Centos – Writing on an external USB hard disk is very slow on the local Linux CentOS server

centoshard driveperformance

I have this external harddrive:
_ Buffalo Ministation TurboUSB HD-PS250U2 250 GB
_ just formatted using ext3
_ 250 GB
_ interface USB2
_ SATA 150 internal interface
_ no hardware encryption
_ full specs can be found here: http://www.dooyoo.co.uk/external-hard-drive/buffalo-ministation-turbousb-hd-ps250u2-250-gb/details/

I was doing some data transfer benchmarks using a file foo.tar.bz2 on different machines. I just attached the hard disk to a USB port and copied the file from the computer's hard disk to the external one (using the cp command).

On my development machine (Linux CentOS) the data transfer rate is 33MBps (which is good).

My problem is with our office server.
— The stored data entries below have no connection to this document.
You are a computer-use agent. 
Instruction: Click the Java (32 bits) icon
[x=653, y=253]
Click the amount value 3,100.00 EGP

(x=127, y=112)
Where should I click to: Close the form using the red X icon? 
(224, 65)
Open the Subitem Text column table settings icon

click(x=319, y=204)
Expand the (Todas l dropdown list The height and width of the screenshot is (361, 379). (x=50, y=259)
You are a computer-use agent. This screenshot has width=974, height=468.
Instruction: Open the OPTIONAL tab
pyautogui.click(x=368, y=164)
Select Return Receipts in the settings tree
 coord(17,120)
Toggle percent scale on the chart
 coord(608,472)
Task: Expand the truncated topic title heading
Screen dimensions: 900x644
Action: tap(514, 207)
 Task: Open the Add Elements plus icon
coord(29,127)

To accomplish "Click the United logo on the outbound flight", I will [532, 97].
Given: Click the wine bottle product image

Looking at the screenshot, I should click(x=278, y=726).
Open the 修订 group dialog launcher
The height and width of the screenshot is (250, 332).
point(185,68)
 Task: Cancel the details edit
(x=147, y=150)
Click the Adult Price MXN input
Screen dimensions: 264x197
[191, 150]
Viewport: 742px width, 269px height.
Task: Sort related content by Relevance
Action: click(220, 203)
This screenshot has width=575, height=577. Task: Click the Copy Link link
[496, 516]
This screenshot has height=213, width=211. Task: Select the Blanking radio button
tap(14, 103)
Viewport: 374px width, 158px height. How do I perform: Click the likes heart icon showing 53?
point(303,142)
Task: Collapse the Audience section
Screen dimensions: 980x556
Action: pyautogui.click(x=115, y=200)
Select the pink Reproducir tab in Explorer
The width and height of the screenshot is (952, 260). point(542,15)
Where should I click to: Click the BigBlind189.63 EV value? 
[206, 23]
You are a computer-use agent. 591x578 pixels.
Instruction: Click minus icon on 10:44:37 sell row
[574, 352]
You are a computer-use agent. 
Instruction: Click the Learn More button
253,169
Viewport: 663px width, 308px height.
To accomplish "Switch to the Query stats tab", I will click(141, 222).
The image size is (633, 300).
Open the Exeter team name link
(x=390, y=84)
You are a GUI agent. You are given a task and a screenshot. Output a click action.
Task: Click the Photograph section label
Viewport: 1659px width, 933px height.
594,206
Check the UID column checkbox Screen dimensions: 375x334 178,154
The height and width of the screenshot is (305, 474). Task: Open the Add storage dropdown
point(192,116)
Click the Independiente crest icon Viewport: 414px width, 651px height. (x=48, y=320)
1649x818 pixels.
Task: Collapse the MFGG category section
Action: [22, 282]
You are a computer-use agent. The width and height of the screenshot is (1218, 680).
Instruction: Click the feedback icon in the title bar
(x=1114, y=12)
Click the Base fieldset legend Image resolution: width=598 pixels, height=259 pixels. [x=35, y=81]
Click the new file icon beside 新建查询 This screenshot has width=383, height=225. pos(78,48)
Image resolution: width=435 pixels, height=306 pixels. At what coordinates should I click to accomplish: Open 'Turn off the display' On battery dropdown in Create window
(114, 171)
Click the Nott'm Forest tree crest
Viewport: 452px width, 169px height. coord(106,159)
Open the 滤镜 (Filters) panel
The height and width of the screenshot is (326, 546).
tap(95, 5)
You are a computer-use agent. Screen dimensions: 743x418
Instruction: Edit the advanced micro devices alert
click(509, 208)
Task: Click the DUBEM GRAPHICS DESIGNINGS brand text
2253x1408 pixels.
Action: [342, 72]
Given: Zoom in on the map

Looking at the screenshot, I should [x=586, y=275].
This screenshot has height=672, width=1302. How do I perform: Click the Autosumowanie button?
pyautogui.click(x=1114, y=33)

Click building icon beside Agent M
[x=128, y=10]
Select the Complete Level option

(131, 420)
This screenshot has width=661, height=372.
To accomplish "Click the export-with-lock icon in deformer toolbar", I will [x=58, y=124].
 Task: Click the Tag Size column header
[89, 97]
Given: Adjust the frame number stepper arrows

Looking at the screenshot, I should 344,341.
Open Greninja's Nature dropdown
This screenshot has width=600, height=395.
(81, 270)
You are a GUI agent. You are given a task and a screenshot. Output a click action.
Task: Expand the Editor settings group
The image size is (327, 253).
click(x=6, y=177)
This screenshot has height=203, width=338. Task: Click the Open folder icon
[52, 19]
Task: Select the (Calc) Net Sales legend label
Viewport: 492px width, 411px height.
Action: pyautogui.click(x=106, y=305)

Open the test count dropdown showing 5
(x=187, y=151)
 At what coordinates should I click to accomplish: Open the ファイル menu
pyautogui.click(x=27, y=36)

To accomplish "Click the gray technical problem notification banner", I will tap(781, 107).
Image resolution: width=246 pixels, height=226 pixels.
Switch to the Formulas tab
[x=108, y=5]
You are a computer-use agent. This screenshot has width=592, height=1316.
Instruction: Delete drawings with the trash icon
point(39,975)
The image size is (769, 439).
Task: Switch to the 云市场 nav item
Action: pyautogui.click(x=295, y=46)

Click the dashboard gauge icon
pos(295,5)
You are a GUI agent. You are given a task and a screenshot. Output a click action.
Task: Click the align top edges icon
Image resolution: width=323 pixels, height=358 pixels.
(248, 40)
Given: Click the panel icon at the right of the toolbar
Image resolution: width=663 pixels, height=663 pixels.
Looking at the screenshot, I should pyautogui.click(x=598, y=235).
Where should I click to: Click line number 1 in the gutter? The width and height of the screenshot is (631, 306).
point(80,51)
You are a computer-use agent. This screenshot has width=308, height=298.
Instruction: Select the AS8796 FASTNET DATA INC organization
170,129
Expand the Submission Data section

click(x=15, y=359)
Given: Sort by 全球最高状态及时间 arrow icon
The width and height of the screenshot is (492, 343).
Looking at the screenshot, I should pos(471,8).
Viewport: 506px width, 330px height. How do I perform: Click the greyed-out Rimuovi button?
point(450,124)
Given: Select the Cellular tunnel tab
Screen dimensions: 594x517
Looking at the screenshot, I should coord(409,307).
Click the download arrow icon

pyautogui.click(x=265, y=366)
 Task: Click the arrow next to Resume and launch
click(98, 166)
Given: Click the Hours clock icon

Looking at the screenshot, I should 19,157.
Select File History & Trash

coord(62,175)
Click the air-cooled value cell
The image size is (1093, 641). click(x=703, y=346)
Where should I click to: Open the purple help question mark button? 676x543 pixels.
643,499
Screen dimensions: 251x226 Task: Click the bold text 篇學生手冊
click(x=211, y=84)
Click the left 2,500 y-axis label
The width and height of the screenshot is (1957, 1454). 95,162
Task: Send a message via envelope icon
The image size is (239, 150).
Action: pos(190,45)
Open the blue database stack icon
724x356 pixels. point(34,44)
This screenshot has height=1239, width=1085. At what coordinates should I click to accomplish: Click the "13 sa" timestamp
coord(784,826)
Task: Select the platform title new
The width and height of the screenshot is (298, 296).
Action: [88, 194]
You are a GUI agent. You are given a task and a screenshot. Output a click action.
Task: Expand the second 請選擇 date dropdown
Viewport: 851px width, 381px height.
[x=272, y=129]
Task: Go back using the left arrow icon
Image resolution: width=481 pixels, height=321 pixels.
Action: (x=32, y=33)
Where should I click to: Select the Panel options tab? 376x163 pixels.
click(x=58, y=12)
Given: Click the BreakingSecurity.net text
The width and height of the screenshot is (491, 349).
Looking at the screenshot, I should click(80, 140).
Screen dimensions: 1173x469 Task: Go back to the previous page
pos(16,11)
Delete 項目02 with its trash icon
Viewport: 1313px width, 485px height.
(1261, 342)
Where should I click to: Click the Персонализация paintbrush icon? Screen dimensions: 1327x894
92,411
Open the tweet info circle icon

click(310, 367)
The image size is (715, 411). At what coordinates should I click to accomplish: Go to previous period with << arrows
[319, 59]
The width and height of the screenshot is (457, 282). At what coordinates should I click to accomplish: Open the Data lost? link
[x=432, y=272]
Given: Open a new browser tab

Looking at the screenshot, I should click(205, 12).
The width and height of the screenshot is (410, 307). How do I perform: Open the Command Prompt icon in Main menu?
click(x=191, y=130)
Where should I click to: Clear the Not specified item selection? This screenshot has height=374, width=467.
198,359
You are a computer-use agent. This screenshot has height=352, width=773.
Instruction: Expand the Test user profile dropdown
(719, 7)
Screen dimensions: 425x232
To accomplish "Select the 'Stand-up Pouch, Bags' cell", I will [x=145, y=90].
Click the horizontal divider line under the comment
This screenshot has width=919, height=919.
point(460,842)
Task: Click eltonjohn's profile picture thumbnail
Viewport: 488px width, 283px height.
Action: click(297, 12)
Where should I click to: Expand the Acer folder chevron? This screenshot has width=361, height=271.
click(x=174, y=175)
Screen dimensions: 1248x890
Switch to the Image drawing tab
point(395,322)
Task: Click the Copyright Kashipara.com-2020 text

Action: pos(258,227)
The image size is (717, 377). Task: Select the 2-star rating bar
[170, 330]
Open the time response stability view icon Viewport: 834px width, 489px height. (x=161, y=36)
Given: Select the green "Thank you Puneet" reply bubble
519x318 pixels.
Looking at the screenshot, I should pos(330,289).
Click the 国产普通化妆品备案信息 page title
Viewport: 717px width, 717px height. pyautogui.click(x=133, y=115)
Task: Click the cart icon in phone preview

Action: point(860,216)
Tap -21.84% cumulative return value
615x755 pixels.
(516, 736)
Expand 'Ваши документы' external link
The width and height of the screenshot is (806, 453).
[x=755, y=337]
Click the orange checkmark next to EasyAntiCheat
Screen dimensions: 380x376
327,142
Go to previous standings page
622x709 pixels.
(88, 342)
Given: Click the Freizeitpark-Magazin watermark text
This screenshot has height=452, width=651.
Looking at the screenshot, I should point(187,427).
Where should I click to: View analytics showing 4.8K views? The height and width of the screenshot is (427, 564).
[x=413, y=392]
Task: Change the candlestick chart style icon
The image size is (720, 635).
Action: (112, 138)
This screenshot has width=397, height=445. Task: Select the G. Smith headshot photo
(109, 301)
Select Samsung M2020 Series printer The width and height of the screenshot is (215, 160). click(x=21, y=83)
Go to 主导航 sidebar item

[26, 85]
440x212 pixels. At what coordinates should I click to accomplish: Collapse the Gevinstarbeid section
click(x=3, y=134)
There the data transfer rate is 1MBps!
How can it be so low?!

Some details about the office server:
_ Dell PowerEdge T300
_ running CentOS 64-bit
_ running VirtualBox
_ the benchmark was done on the host system, not on a virtual machine
_ at the moment I don't think the server is particoularly busy

The output of "/sbin/hdparm -tT /dev/sda1" on my development machine is:
Timing cached reads: 4220 MB in 2.00 seconds = 2108.41 MB/sec
Timing buffered disk reads: 332 MB in 3.02 seconds = 110.10 MB/sec

The output of "/sbin/hdparm -tT /dev/sda1" on the server machine is:
Timing cached reads: 25500 MB in 1.99 seconds = 12795.49 MB/sec
Timing buffered disk reads: 398 MB in 3.01 seconds = 132.04 MB/sec

What do you think can be the problem?

I think there is problably a piece of software missing, maybe a driver or a kernel module.
Or maybe a configuration problem?
Or maybe VirtualBox is causing the problem?
Or maybe the issue is the speed of the machine's internal bus?

Thanks for reading,
Daniele

Best Answer

1 MB/s sounds like USB 1.1 connection instead of USB 2.0. What does dmesg tell you about the USB drive?

Edit: So in this case the real reason was that by default the USB drive got mounted with sync option instead of async. That killed the write performance.